I have a vivid memory of asking mother for a computer. I had just returned from a friend’s place who happened to own one. He showed me all sorts of games he played. I was thrilled just by fantasising how it would be if I also owned it. In a heartbeat, I awfully wanted a computer. I ran back home fast and furiously. Before I could even catch some breathe I said, “Aama, let’s get a computer. Please. Please buy me one.”
Aama was taken aback by my sudden insistence in buying a computer but she was more curious about the thing I demanded for.
“What is this kom-puter, you say?” She could hardly pronounce it; let alone the fact that she had heard of it before. “It looks something like a TV with some more devices attached to it. Anyway, you can do so many things with it.” I wanted to be as
persuasive as I could be.
“Things like?” she demanded “Aama, just understand this: it does everything.” I exaggerated. For a second, her interest in a computer had kindled some hope in me.
“Does it wash clothes and do the dishes?” she said. And believe me, she meant every word of it.
Aama’s reply was not as humorous as it sounds today. I was definitely ticked; not just because of the fact that my mother was unschooled but also by the idea of being disheartened for a hundredth time. However, it was just a matter of few minutes and Aama elusively manipulated me. She just talked me into giving up on my demand without me even knowing.

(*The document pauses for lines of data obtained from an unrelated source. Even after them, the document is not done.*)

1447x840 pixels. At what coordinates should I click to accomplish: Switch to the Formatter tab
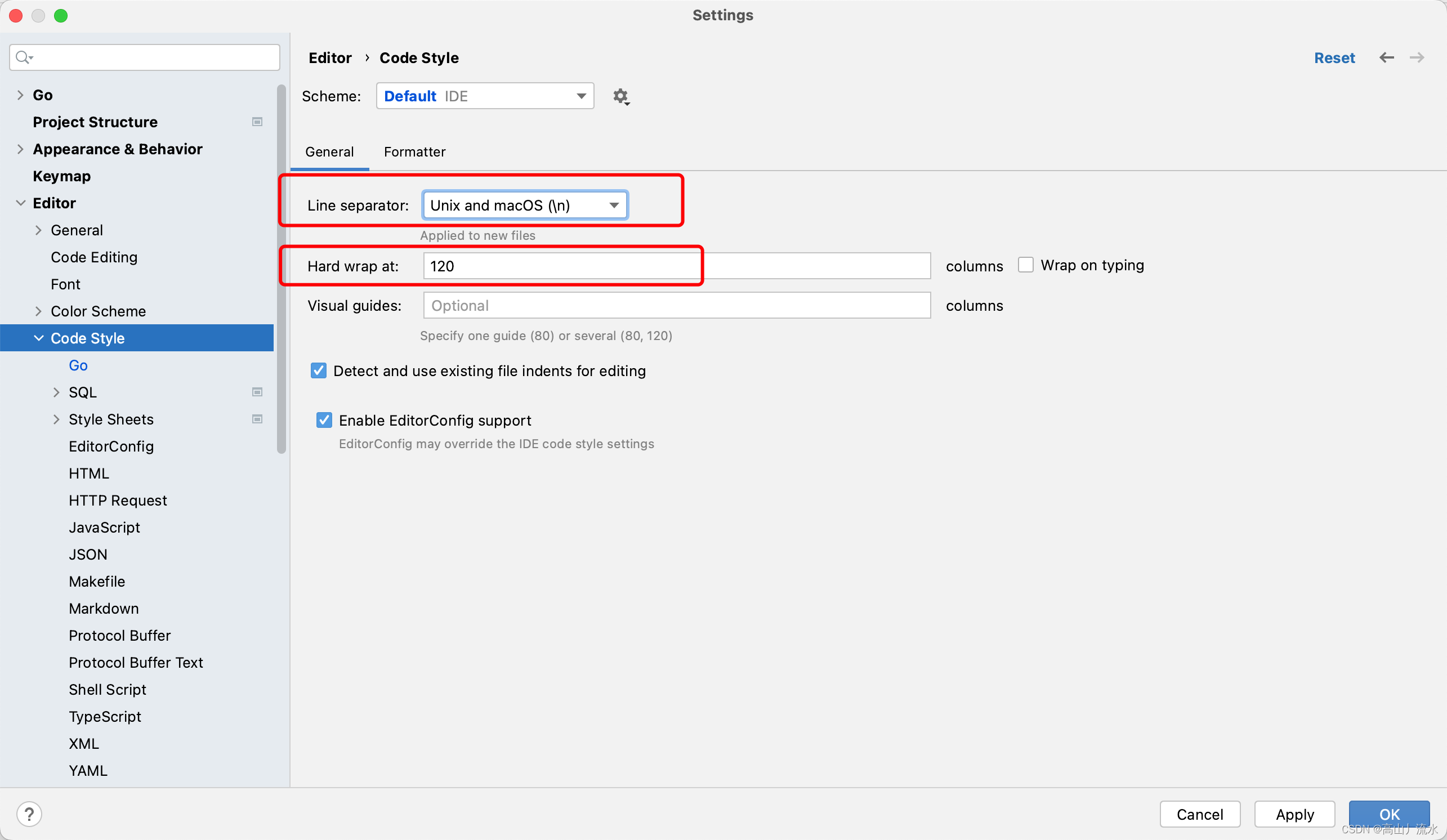(x=414, y=151)
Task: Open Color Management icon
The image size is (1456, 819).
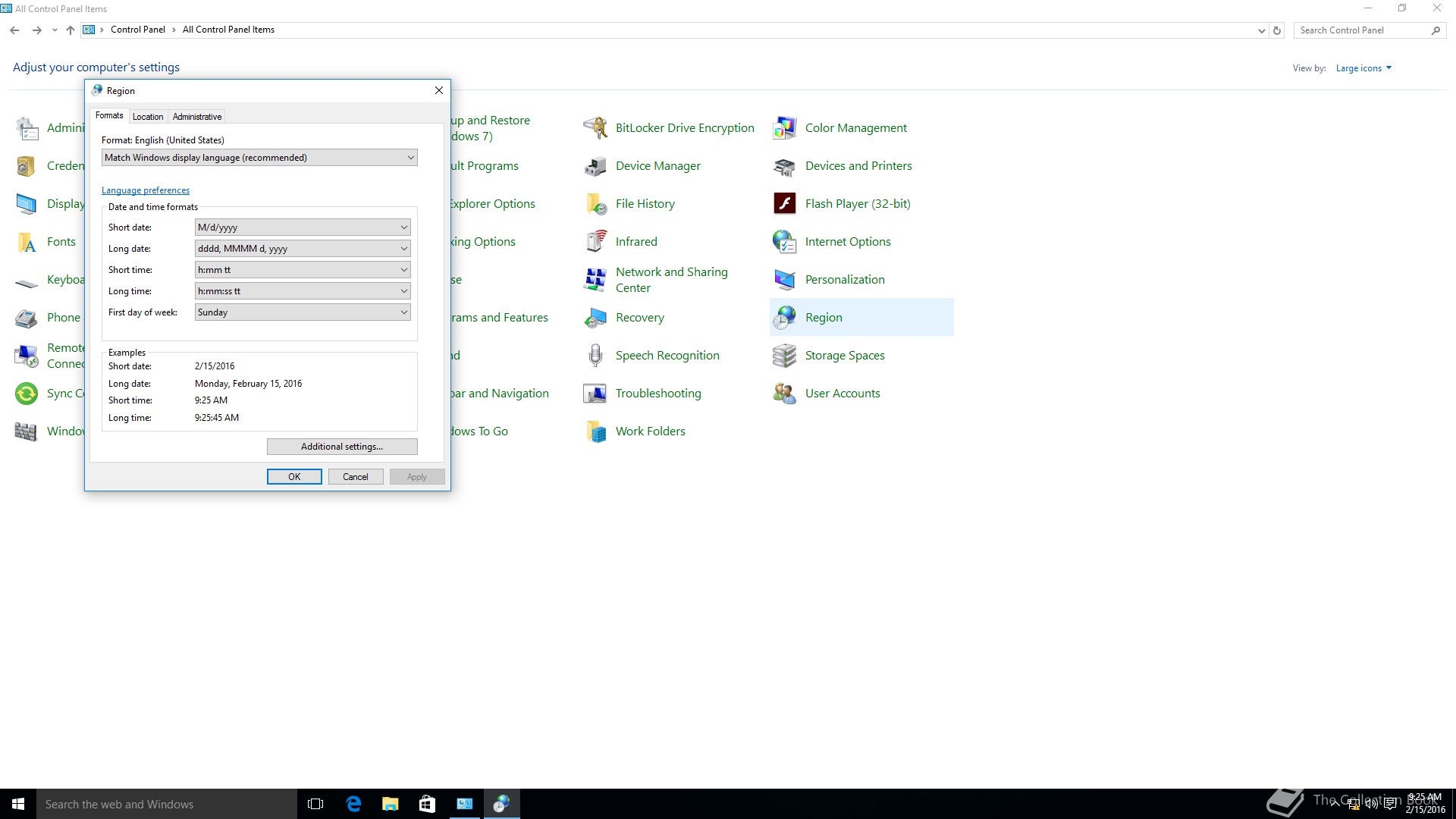Action: 784,128
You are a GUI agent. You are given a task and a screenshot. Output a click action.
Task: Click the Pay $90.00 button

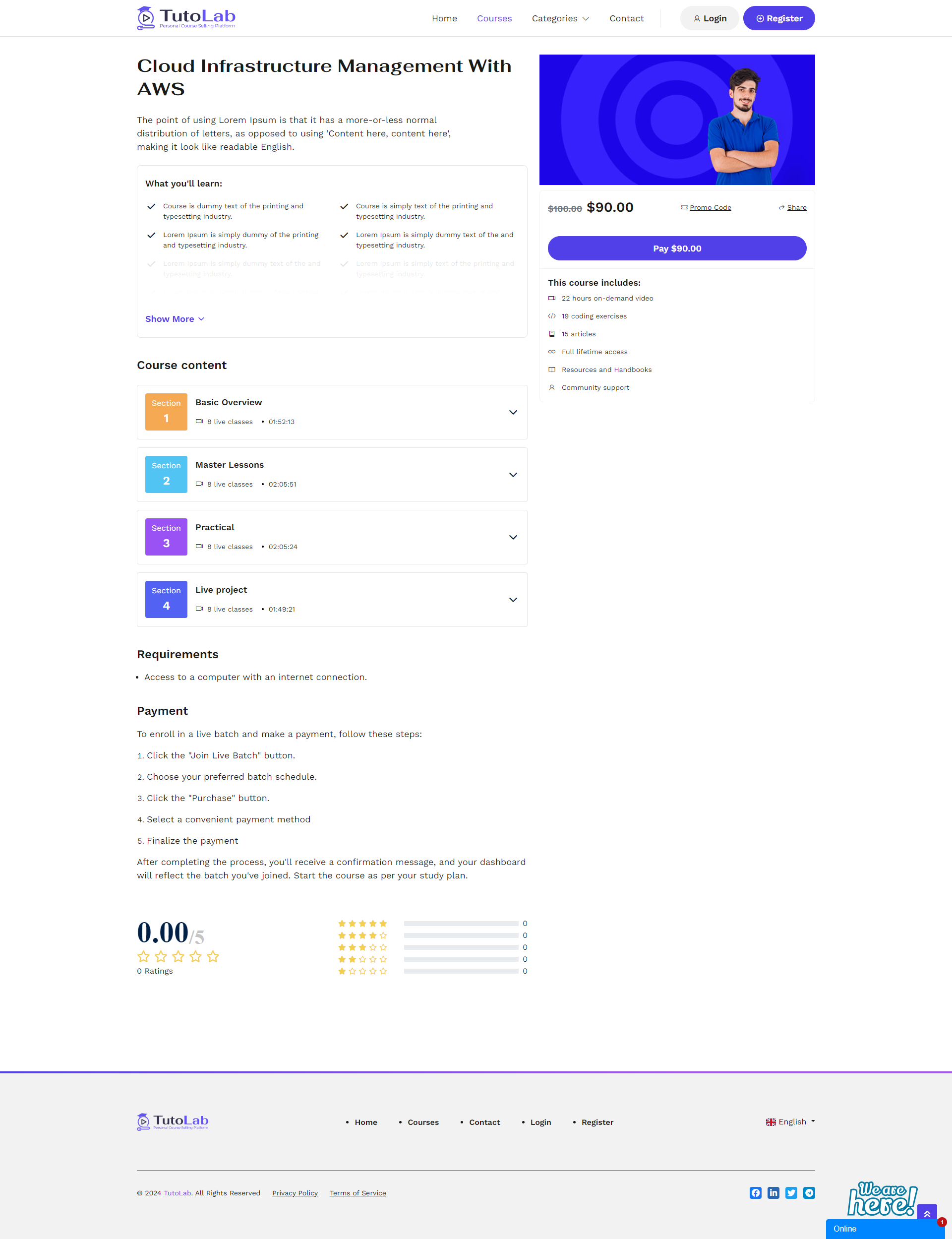[677, 248]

She can enchant people with her calm and soft voice. I sometimes wonder how such a beautiful sound can resonate from a body that has been mercilessly stabbed by miseries all her life. Every line on Aama’s face holds a story of her struggle. There’s one just below her eyes that tells how insomniac she has become since I was diagnosed with nasal cavity cancer. And the irony is, I wouldn’t have noticed it if I was not bed-ridden by the disease.
*****
I lie here helplessly, all day long. Mother has cut off her shift to four hours. The rest of the day, she goes knocking on the doors of every one, even people remotely related to us. I wonder how she manages to bring together all the shattered pieces of herself and still walk tall. Aama has come a long way past the breaking point but she has been able to transcend all her suffering. Her resolution is being fueled by an enormous amount of love and hope. So far, we got money just enough for one of god-knows-how-many-chemo-therapies. Rumour has that, my school mates are collecting fund for my treatment. They must have been humbled by Aama’s appeal. But I don’t know if I will survive to live up to the aid or even the aid would be enough to live up to my disease.

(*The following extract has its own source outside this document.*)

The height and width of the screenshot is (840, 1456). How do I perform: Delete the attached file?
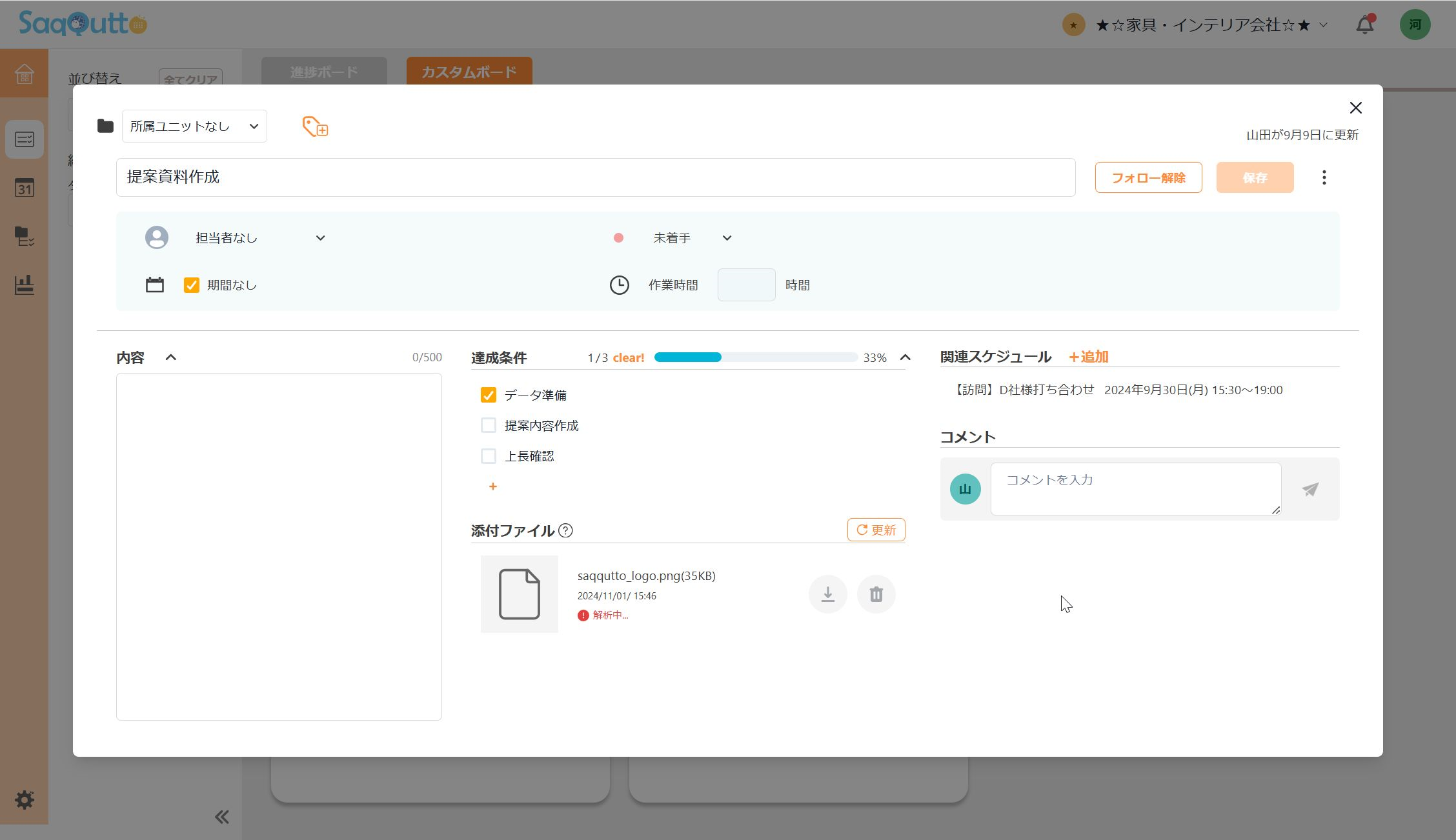click(x=876, y=594)
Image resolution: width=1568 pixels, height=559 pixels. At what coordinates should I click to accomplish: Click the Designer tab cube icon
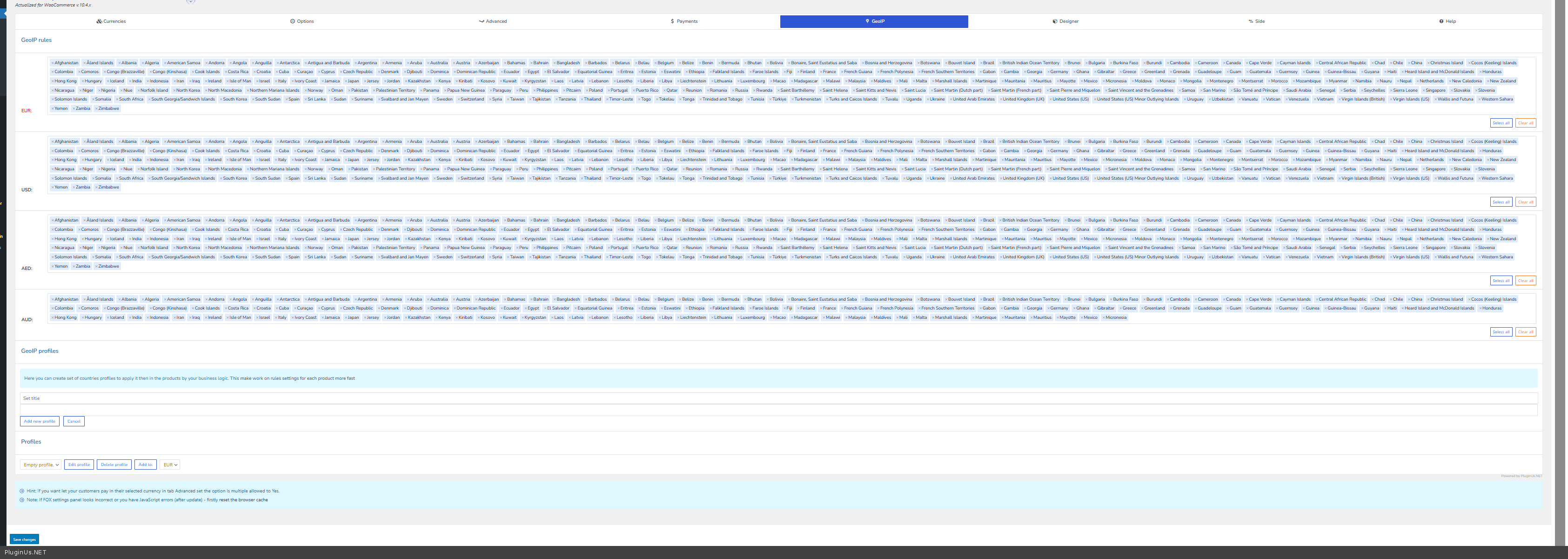(1055, 21)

Surviving the cancer seems so farfetched. I never acknowledged Aama for her continuous endurance and selflessness. It stings more when I am constantly reminded that there is so much to be done to make it up to her when I can hardly manage to lie down without gasping in pain.
Today, I have my first appointment to the therapist and we are all set to leave. Despite the tension of the moment, I had my mind elsewhere.
“Aama” I called her louder than I intended to. I must have startled her.
“What is it, son?” she asked in amazement.
“Umm...” there was so much I had to confess. But all my feelings reduced down to one thing. “Thank-you, Aama.”
She understood exactly what I meant and did something that she had been doing all this time. She smiled that smile. And I was confused again.